NDPers must be nostalgic for St. Jack. He was always smiling and his brand of socialism wasn't very scary. He was a happy warrior. Now they've got to choose between an angry warrior and a crowd of wimps. Decent people they may be, but there's not enough charisma among the lot of them to power an environmentally friendly light bulb.
The other point in Mr. Mulcair's favour is geography. He's from Quebec. So are a majority of the party's seats. Maybe he can persuade Quebeckers that even though le bon Jack is gone, his party is worth more than a one-night stand. The way to do this is by promising them everything they want, forever. And if Quebeckers don't like the way things are going, no problem! They can leave.
Within the party, the rap against Mr. Mulcair is that he believes in "modernizing." This seems to mean he might try to move the party to the centre to win more popular support. There are rumours that he might even talk to the Liberals. "Modernizing" is a dirty word to many Dippers, who, unlike Liberals, prefer purity to power. The old guard thoroughly despise him. Even Ed Broadbent has been trash-talking him.
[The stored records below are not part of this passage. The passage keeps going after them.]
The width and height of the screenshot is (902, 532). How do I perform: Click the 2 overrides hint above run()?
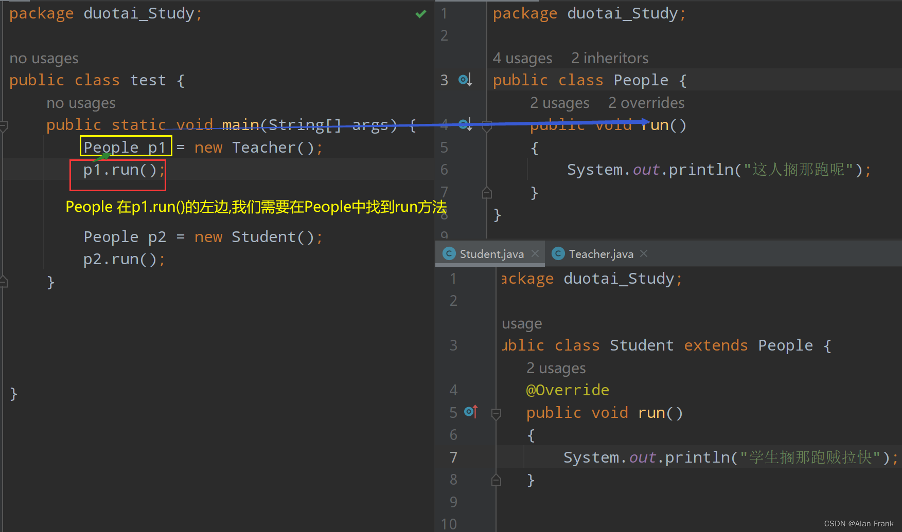pos(646,102)
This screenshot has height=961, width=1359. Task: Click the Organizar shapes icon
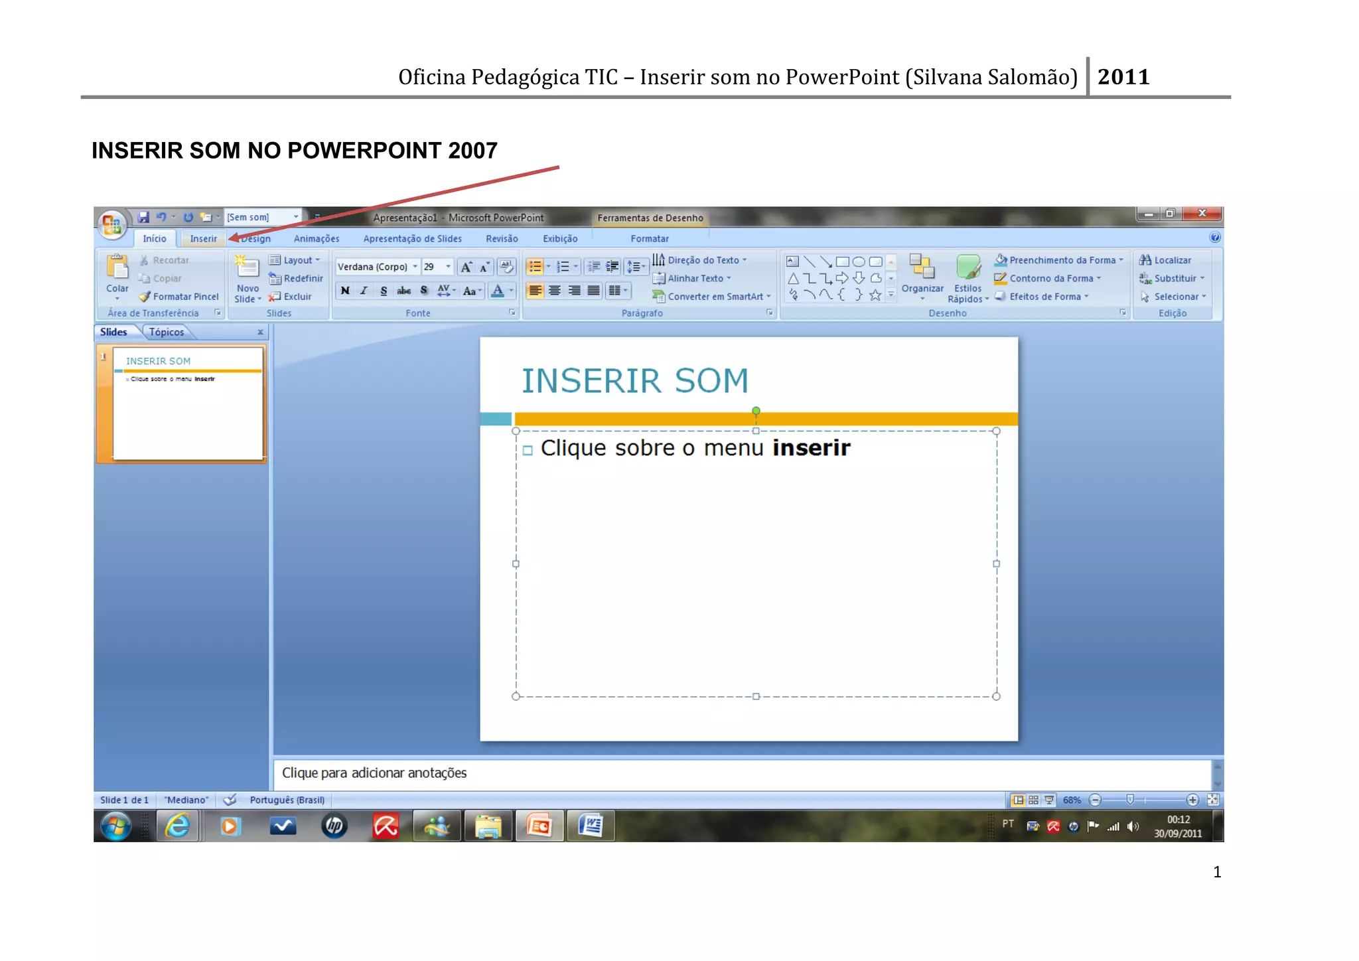pyautogui.click(x=922, y=267)
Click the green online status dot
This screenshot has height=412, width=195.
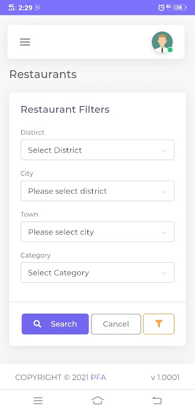170,49
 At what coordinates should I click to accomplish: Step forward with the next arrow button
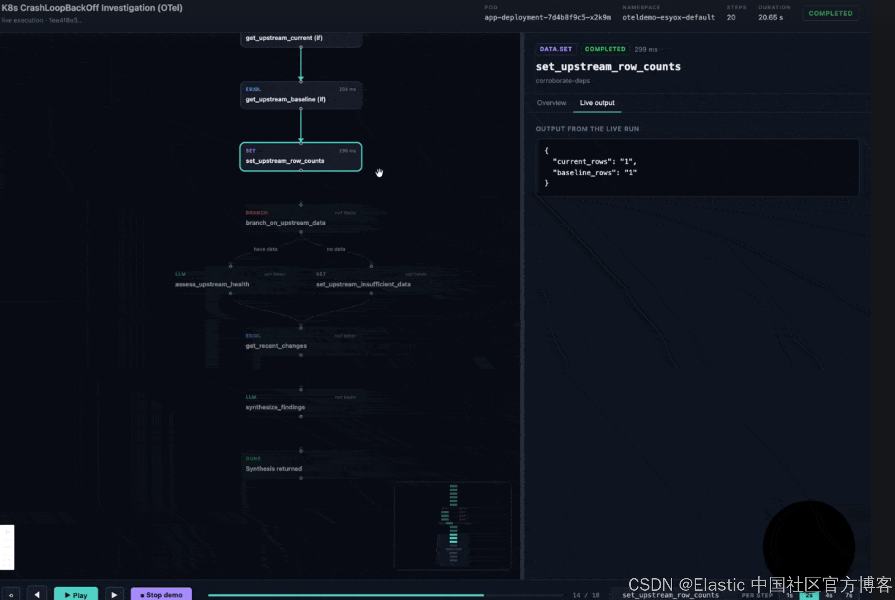(x=114, y=595)
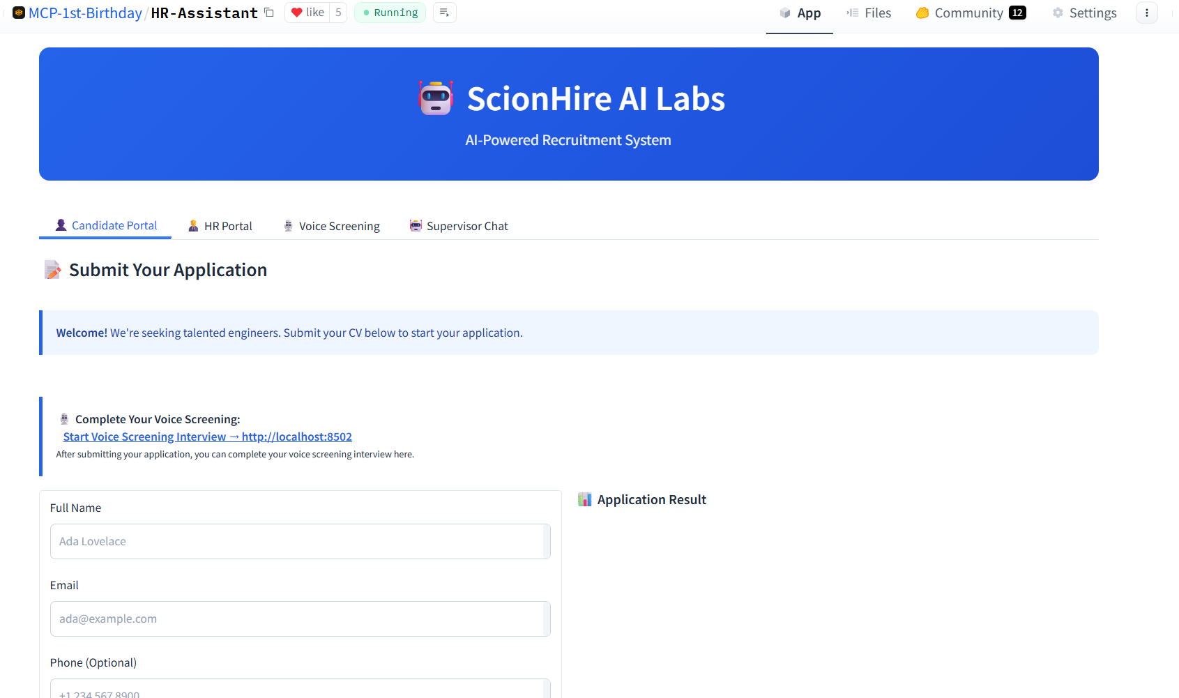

The trouble is, the world has changed a lot since Mr. Broadbent led his party to a (then) record 43 seats back in 1988. The socialists, and their ideas, fell out of power across Europe. The NDP's old base of well-paid union workers shrank dramatically – they now account for just 16 per cent of Canadians working in the private sector. The public-sector unions can expect dwindling support from the rest of the country as they fight to defend their privileges, which look pretty good compared to most people's. Our most pressing public-policy challenge is health care, which is straining at the seams because of soaring costs and unquenchable demand. Jobs for kids are drying up. The NDP has nothing to say about all this, except "tax the rich."
"We've always been very conscious of the fact that a majority of Canadians share most of our goals and values," Mr. Mulcair said the other day. But they don't. Take the oil sands. Most Canadians (except Quebeckers) want the oil sands developed in a responsible way because they think the economic benefits outweigh the drawbacks. Most NDPers want the oil left in the ground because they think the oil sands are immoral. Mr. Mulcair claims he's not against the oil sands (which he calls "tar sands") so long as the government extracts billions from the industry in the process. Westerners will go for that the day the Maple Leafs win the Stanley Cup.
Some NDPers are under the illusion that after the miracle of 2011, they actually have a shot at power. This is a fantasy. They stumbled into Official Opposition because Quebeckers loved Jack Layton and the Liberals fell apart. This confluence of circumstances will never be repeated. Today's progressives are in the same position conservatives were in 1993, only worse. It took only a few years for warring members of the right to overcome their distaste for each other and start talking about uniting again. The Liberals and New Democrats are far more tribal. Until they get over it, they don't have a chance. Otherwise, as the NDP's Pat Martin told The Hill Times last week, "Stephen Harper will be Prime Minister until he gets bored."